Он продолжил после недолгого молчания:
— Нужно начать самим. Я пойду на тех, что справа, Оленегонка — на тех, что слева. Ты, Печень, идешь с ним. Держись от него в нескольких шагах и не давай стае зайти сбоку. Пошли…
Пригнувшись, будто в настоящем бою, они побежали каждый на свое место. Длинноногий Паук первым остановился и с колена пустил стрелу — следом заговорили луки братьев. Все трое были надежными стрелками, каким не стыдно показать свое умение на большом празднике, но сейчас удача уходила от них. Волкам не понадобилось большой ловкости, чтобы избегать смерти — каждый из них попросту уходил с того места, где пролетала стрела.
Казалось, стая имела единый разум, опережающий замысел врага.
Паук первым понял это, когда увидел, как от общей линии отделился вожак — крупный волк с едва различимым горбом на холке и подпалиной на боку.
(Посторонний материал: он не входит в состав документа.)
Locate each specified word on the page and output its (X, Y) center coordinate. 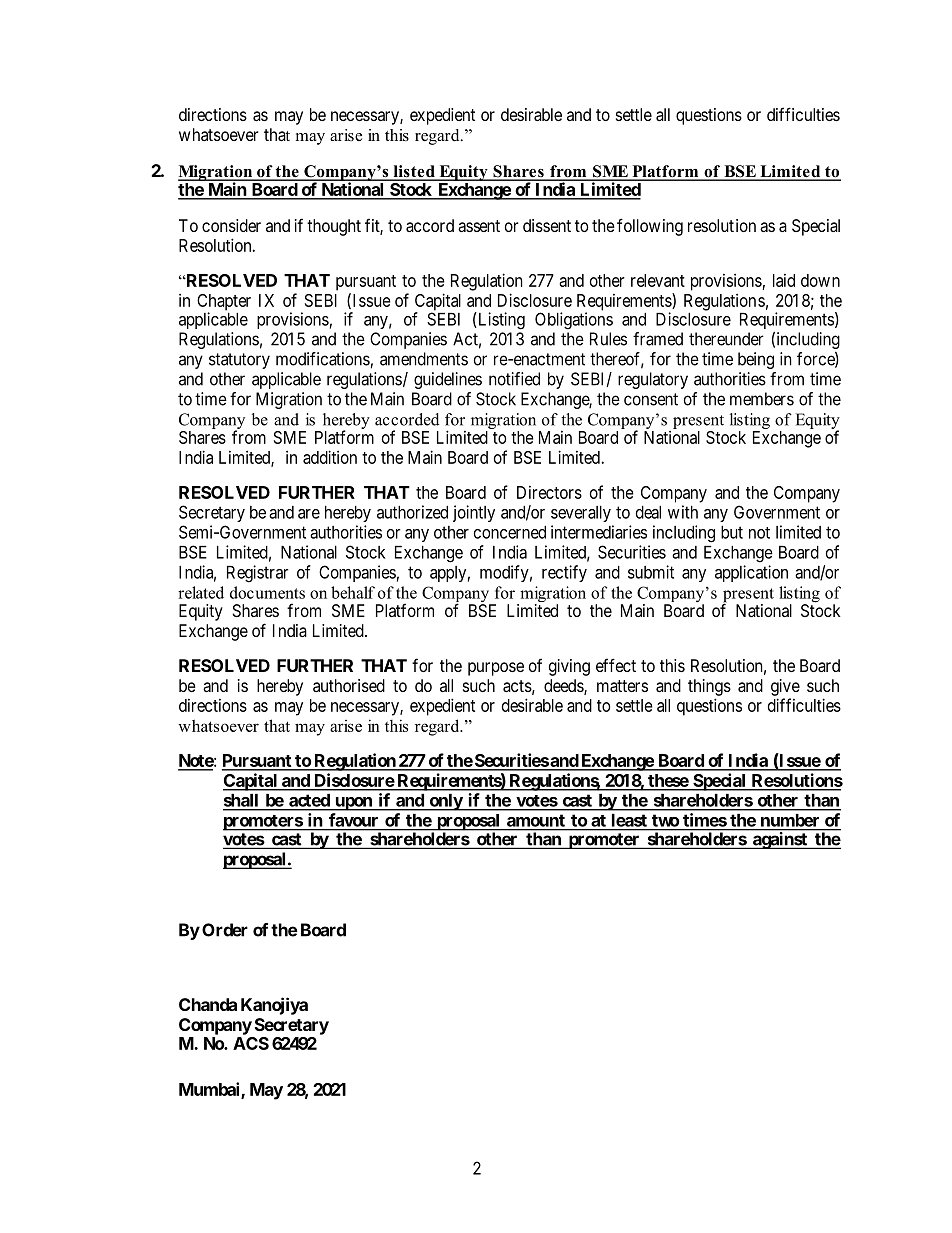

Не спеша, он отбежал вправо, остановился и завыл. Едва стих зов, издалека начали появляться новые крапины — люди видели лишь часть стаи, — и когда линия волков стала плотнее, звери одновременно поднялись и побежали, охватывая стрелков петлей.
Сердце Паука похолодело, когда он вдруг ощутил предательскую легкость за спиной — в раже он расстрелял больше половины стрел, и наверняка то же сделали братья. Волки начали неспешно расправлять петлю, дожидаясь того мгновения, когда люди уже не смогут долго держать их на расстоянии. А с пальмами против такой стаи не устоять — даже втроем, вставши спина к спине.
Паук вскочил и оглянулся. С той стороны, где стояли Оленегонка и Печень, расправлялась та же петля. Будто издеваясь, волки останавливались и обнюхивали торчавшие из земли черноперые стрелы — их было много, как тальника на берегу.
— Э-эй, хватит! — что есть мочи заорал Паук. — Не стреляйте! Все ко мне!
Он побежал к тому месту, откуда они разошлись, чтобы начать бой. К счастью, братья не обладали столь же быстрым умом, какой был у Хэтанзи, поэтому страх перед единым разумом стаи еще не остудил их нутро.
— Ты хоть одного подстрелил? — задыхаясь, спросил Оленегонка.
— Нет…
— А я двух — в лес ушли.
— Не ври, — пискнул Печень.
— Я не вру!
Паук обоими руками схватил головы братьев и столкнул их лбами.
— Росомахи, слушайте меня. Когда волки будут вот здесь, — он указал на тропу, которой они шли еще недавно, — тогда нам конец.
Мы не отобьемся, даже если перестреляем половину.
Лица братьев вытянулись.
— Что делать, Хэтанзи? — прошептал Оленегонка.
— Надо бежать туда, откуда пришли, к Сорожьему озеру.
— А следы? — спросил Печень. Голос его дрожал, как перед наступлением слез. — Ведь он там… Нохо.
— Если мы доберемся до озера, по следу пойдут все — так сказал Хунгаль. Тогда ему не уйти. Думай, глупый твой нос… А теперь молитесь своим ногам.
Они оставляли долину, держа луки готовыми к стрельбе. Паук бежал последним, часто оглядываясь назад, чтобы видеть стаю. Волки двигались все той же петлей — справа, слева и сзади бегущих.
— Обходят! — крикнул Печень. Он дышал тяжело.
— Не обойдут. Терпи, скоро будет легче.
Паук знал, о чем говорил: долина постепенно сужалась и переходила в ущелье, по которому можно идти только по одному. Тогда стая вытянется в линию и напасть на людей станет намного труднее. Паук уже убедился в чудесном общем разуме стаи и понимал: если волки захотят напасть и получить легкую добычу, то сделают это скоро, до того, как долина уйдет в ущелье.
Но стая бежала мерно и не показывала явного желания напасть.
— Смени меня.
Оленегонка встал на место Паука и бежал спиной вперед — в этом умении ему не было равных.
До ущелья оставалось совсем немного, когда стая прекратила погоню.
— Они уходят, — крикнул Оленегонка. — Уходят волки!